“But why are there so many people, dearie? For I’m so bashful. I can’t hold my own in company.”
“That’s nothing, that’s nothing, my dear Liubochka,” Lichonin whispered rapidly, tarrying at the door of the cabinet. “That’s nothing, my sister; these are all fine people, good comrades. They’ll help you, help us both. Don’t mind their having fun at times and their silly lying. But their hearts are of gold.”
“But it’s so very awkward for me; I’m ashamed. All of them already know where you took me from.”
“Well, that’s nothing, that’s nothing! Why, let ’em know!” warmly contradicted Lichonin. “Why be embarrassed with your past, why try to pass it by in silence? In a year you’ll look bravely and directly in the eyes of every man and you’ll say: ’He who has never fallen, has never gotten up.’ Come on, come on, Liubochka!”
While the inelaborate appetizers were being served, and each one was ordering the meal, everybody, save Simanovsky, felt ill at ease and somehow constrained. And Simanovsky himself was partly the reason for this; he was a clean-shaven man, with pince-nez and long hair, with head proudly thrown back and with a contemptuous expression on the tight lips, drooping at the corners. He had no intimate, hearty friends among his comrades; but his opinions and judgments had a considerable authoritativeness among them.
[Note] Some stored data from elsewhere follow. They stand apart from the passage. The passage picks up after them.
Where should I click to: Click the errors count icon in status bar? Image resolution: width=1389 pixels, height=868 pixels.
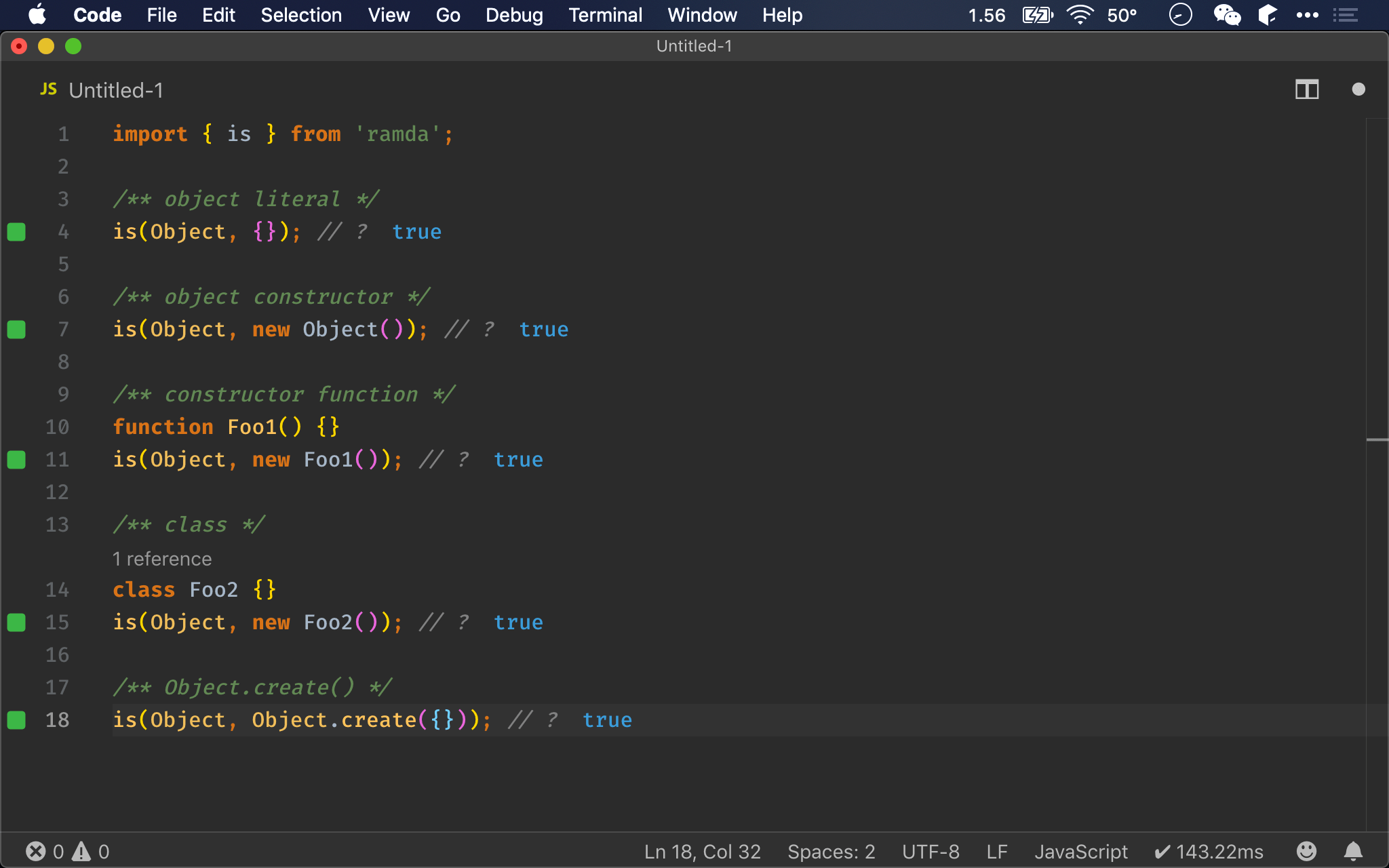[x=36, y=851]
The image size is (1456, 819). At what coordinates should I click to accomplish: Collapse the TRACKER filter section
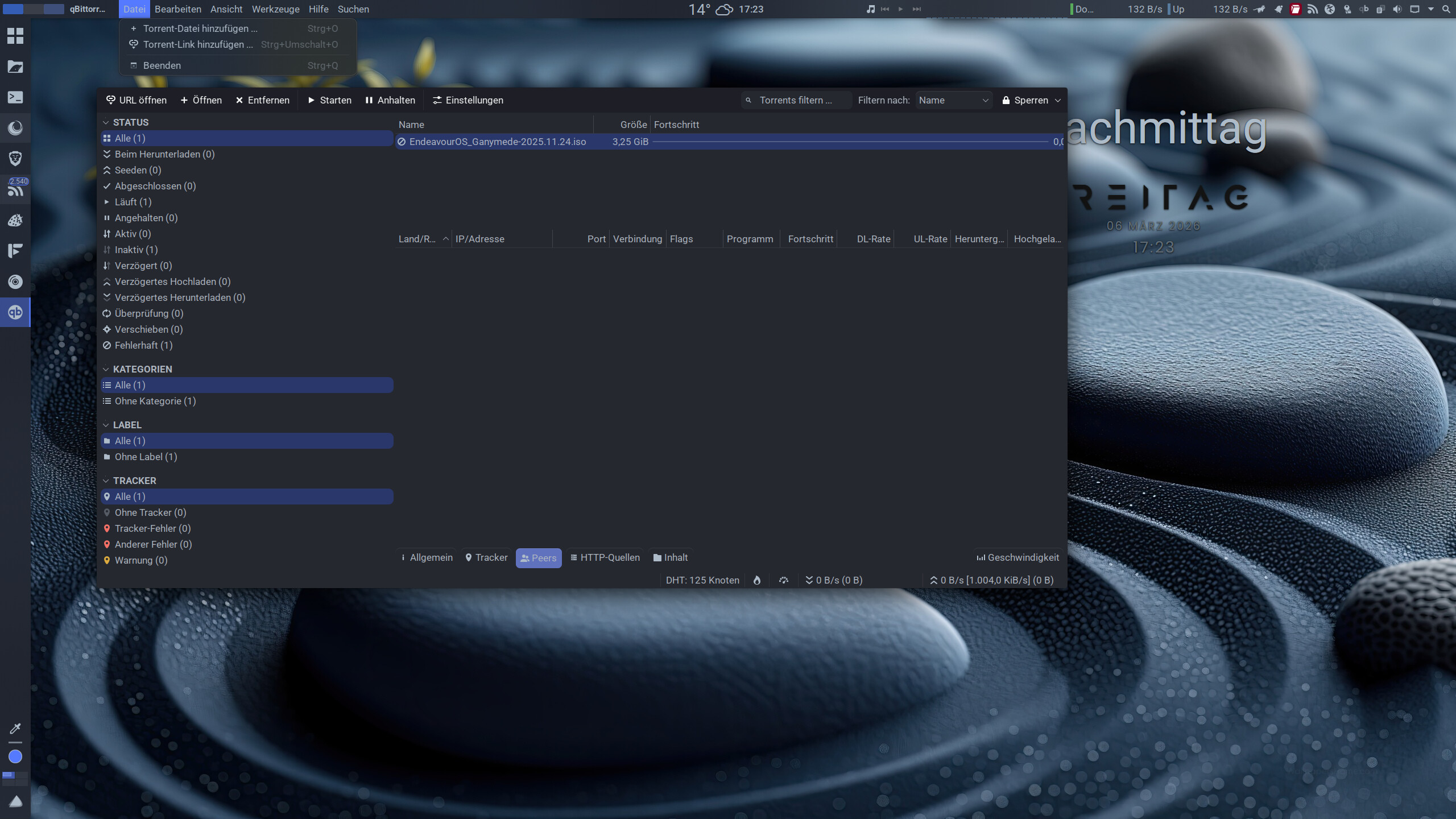pyautogui.click(x=106, y=481)
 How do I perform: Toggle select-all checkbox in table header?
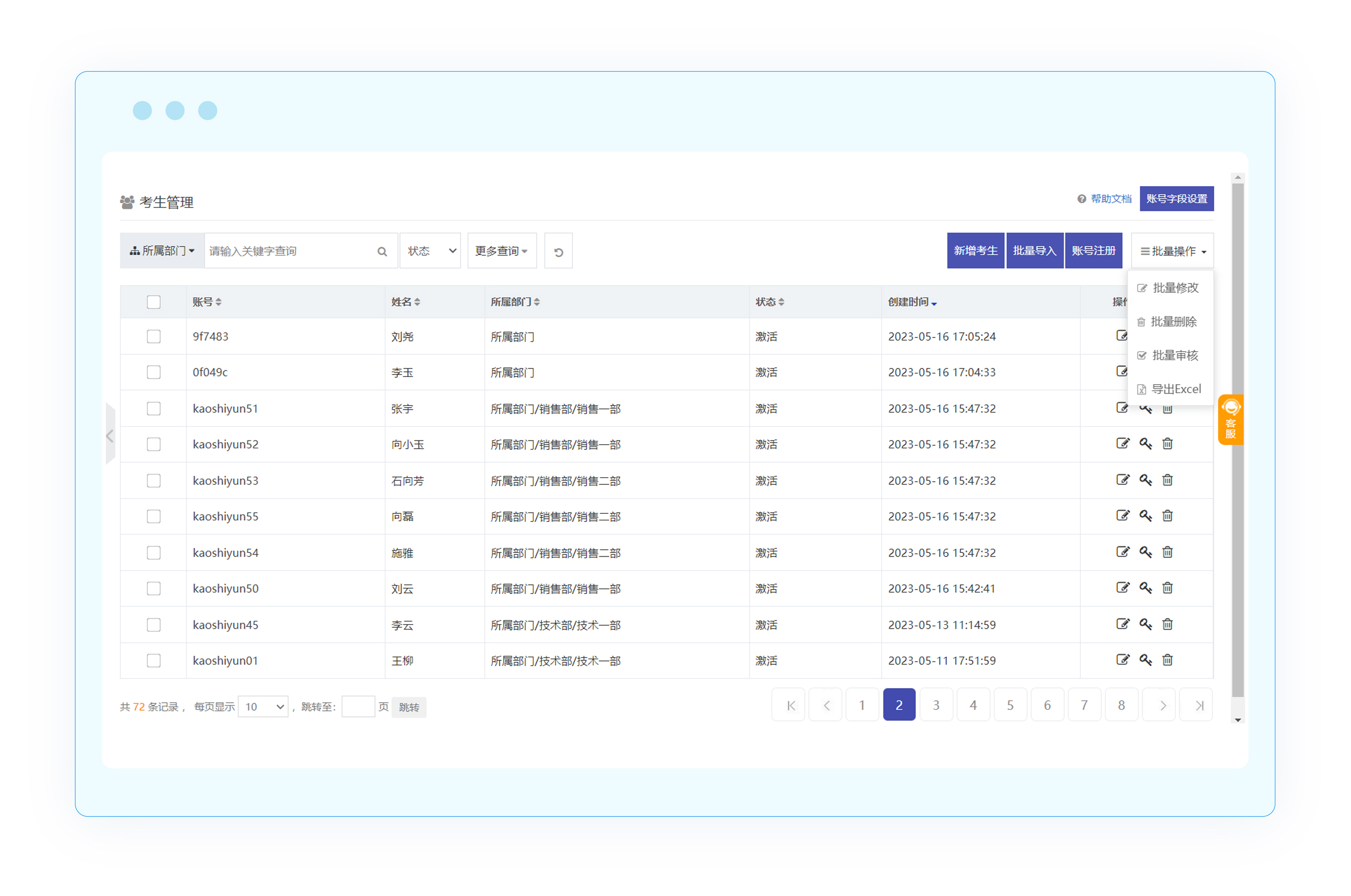(154, 302)
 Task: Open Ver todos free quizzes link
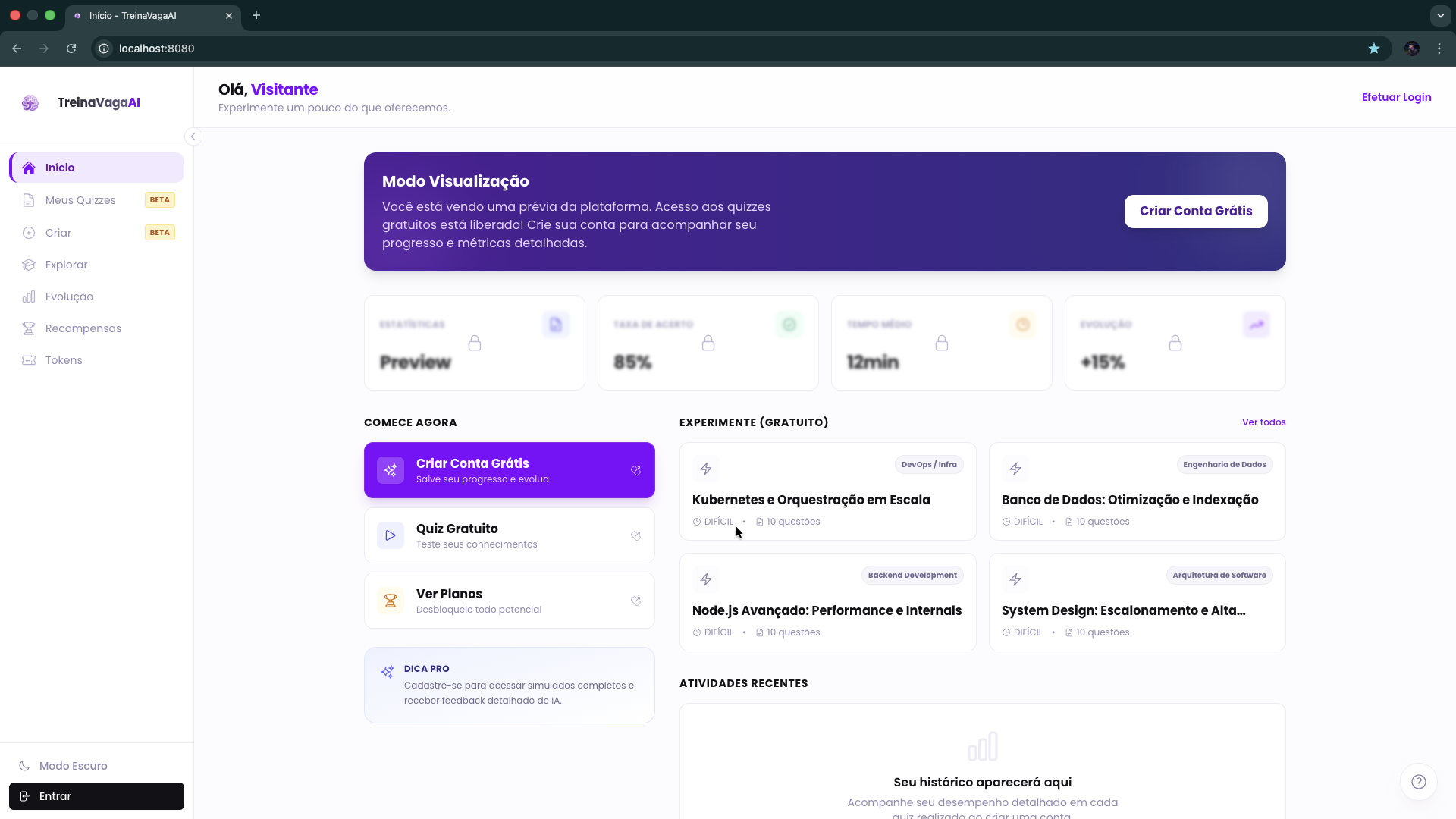[x=1263, y=422]
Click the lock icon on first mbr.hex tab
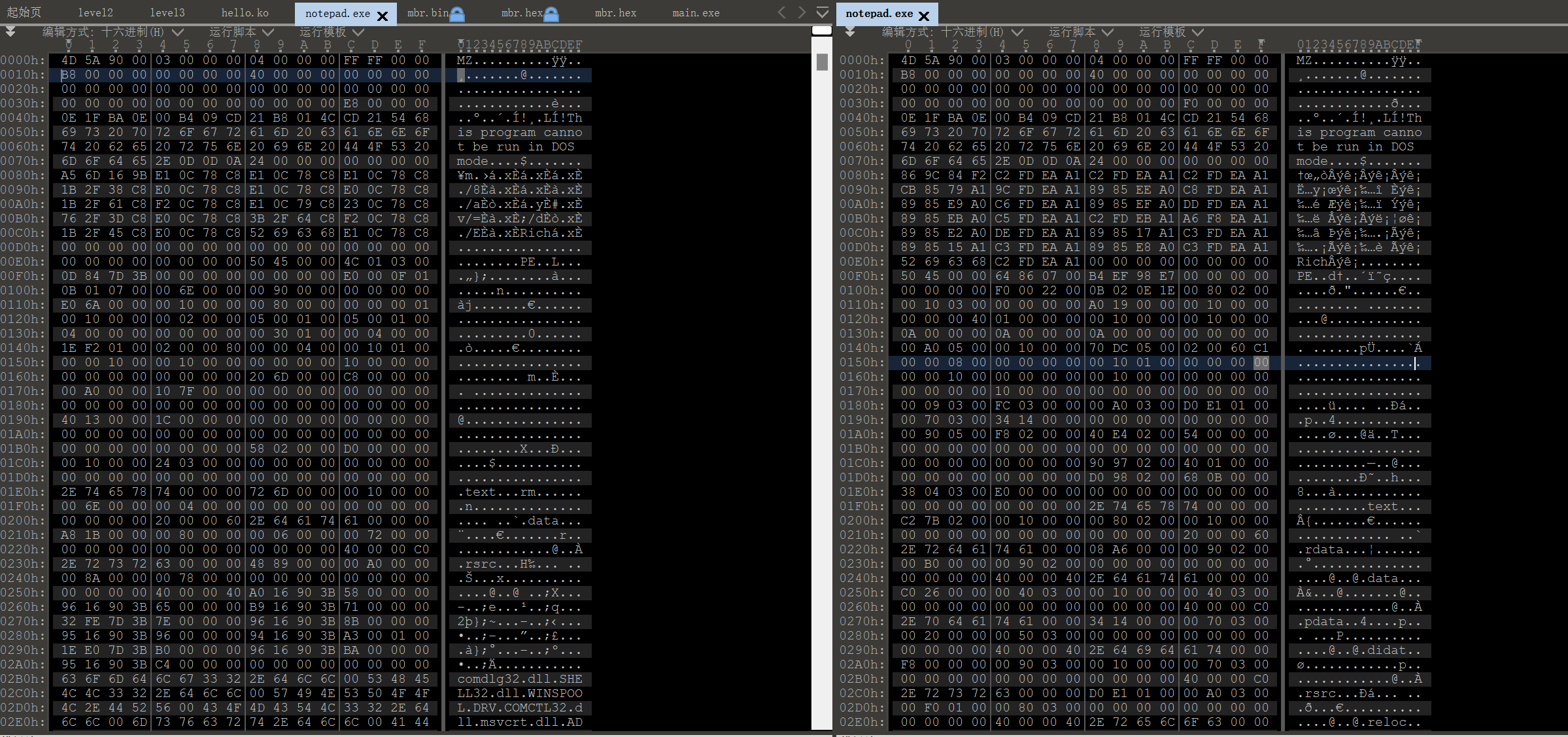 (552, 14)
It is doubtful whether any one of them could explain to himself whence this influence came; whether from his self-assured appearance, his ability to seize and express in general words the dismembered and indistinct things which are dimly sought and desired by the majority, or because he always saved his conclusions for the most appropriate moment. Among any society there are many of this sort of people: some of them act upon their circle through sophistries; others through adamant, unalterable stead-fastness of convictions; a third group with a loud mouth; a fourth, through a malicious sneer; a fifth, simply by silence, which compels the supposition of profound thought behind it; a sixth, through a chattering, outward erudition; others still through a slashing sneer at everything that is said ... many with the terrible Russian word YERUNDA: “Fiddlesticks!”—“Fiddlesticks!” they say contemptuously in reply to the warm, sincere, probably truthful but clumsily put word. “But why fiddlesticks?” “Because it’s twaddle, nonsense,” answer they, shrugging their shoulders; and it is as though they did for a man by hitting him with a stone over the head. There are many more sorts of such people, bearing the bell at the head of the meek, the shy, the nobly modest, and often even the big minds; and to their number did Simanovsky belong.